Reputation: 483
Suppose I have two datasets
ID Name
1 Dog
2 Cat
and another data set
ID Name Age
3 Man 23
I load both into pig, and drop the age field from the second, now how do I combine the two so that I get
Id Name
1 Dog
2 Cat
3 Man
They can be distributed across mappers and added to any mapper in any order.

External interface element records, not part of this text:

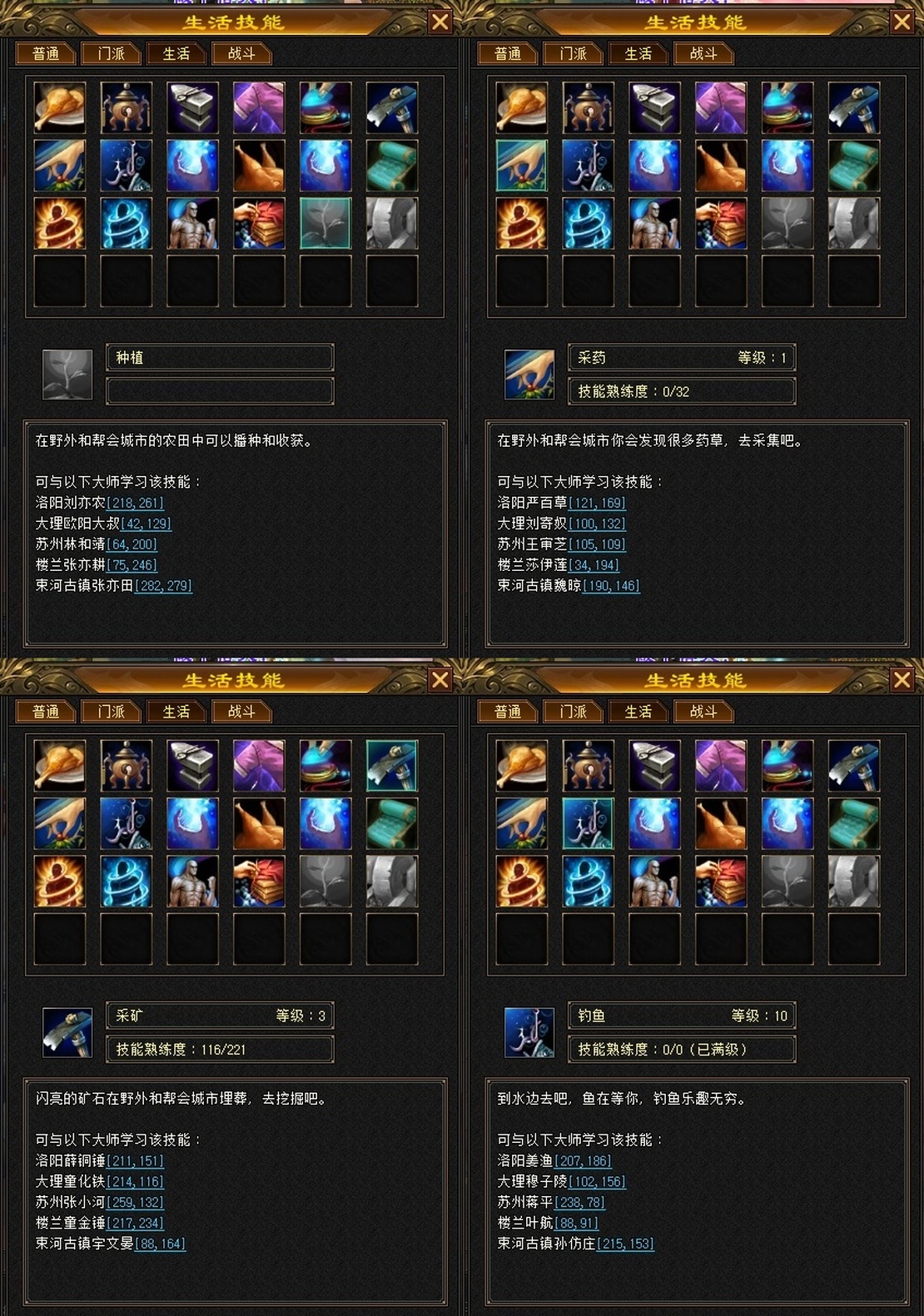The image size is (924, 1316).
Task: Click the 技能熟练度 116/221 proficiency bar
Action: [221, 1050]
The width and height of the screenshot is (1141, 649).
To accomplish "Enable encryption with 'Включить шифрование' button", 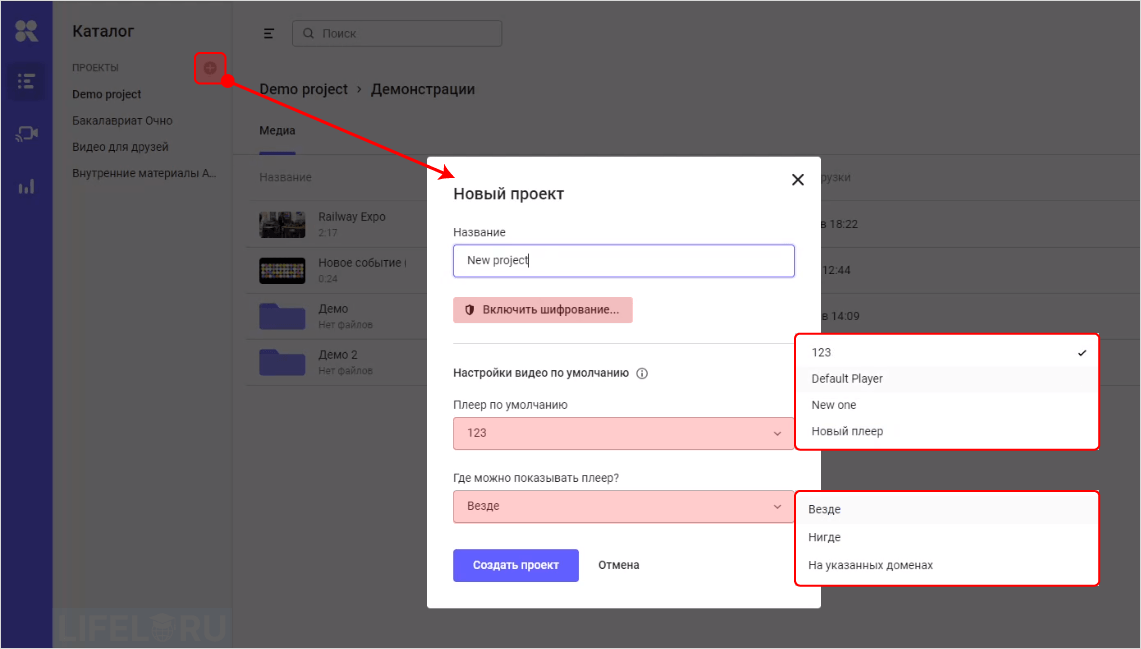I will (x=542, y=310).
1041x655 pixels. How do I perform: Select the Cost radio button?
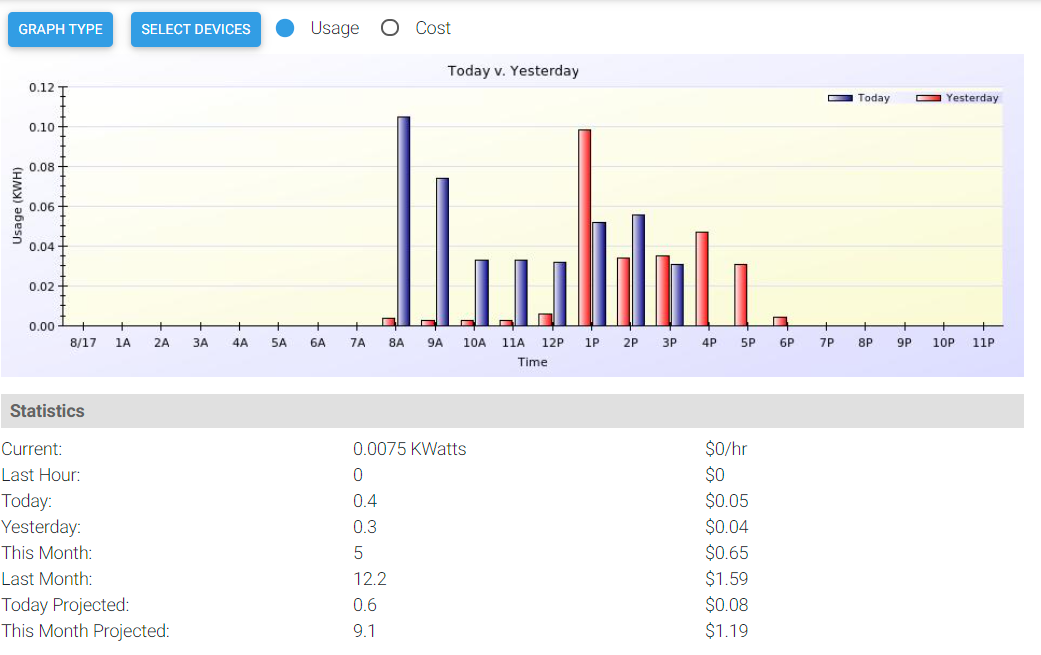(390, 28)
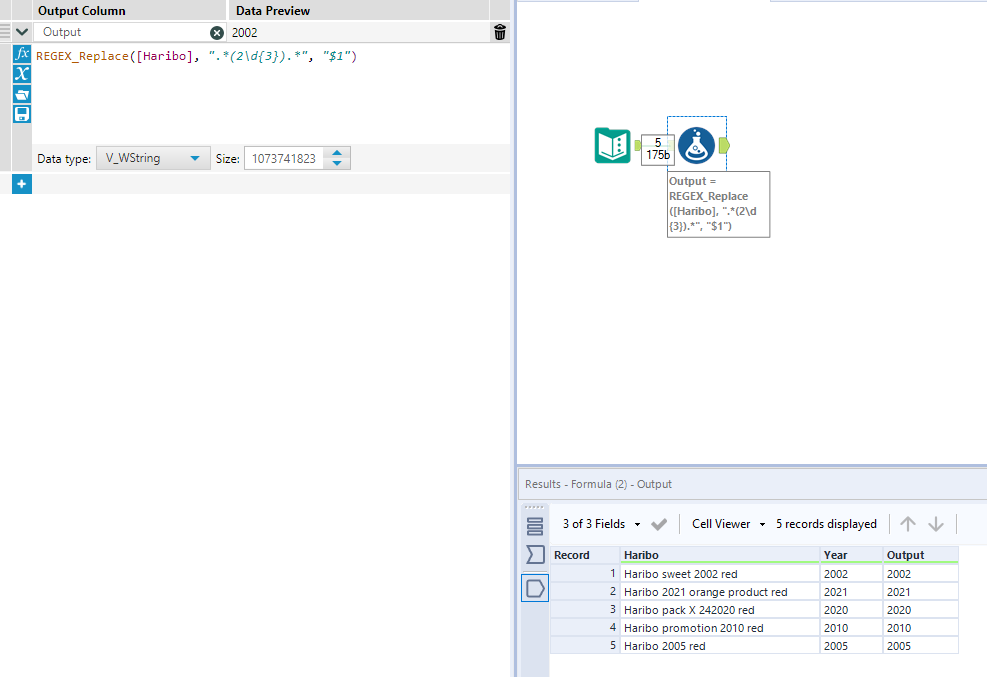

I just want them to be together so I can perform a sort like operation (removing duplication and fetching the most recent timestamp) in the next map-reduce phase.
Upvotes: 0
Views: 183
Reputation: 45
set1 = load 'dataset1' as (ID,Name);
set2 = load 'dataset2' as (ID,Name,Age);
set3 = foreach set2 generate ID,Name;
Result = UNION set1,set3;
but the output order may changes
But when u dump , you may get
Id Name
3 Man
1 Dog
2 Cat
order will change when we perform UNION in pig, for the above data you may not find any difference but when we perform union for more than two files the order changes .
Upvotes: 0
Reputation: 1043
Try this,
set1 = load 'dataset1' as (ID,Name);
set2 = load 'dataset2' as (ID,Name,Age);
set3 = foreach set2 generate ID,Name;
Result = UNION set1,set3;
Upvotes: 1
Reputation: 1813
Use UNION
: http://pig.apache.org/docs/r0.12.1/basic.html#union
As you can see in the examples, you don't need to remove Age field from set2
But if you want, just use GENERATE
set3 = foreach set2 GENERATE Id, Name.
set4 = set1 UNION set3
Regards
Upvotes: 1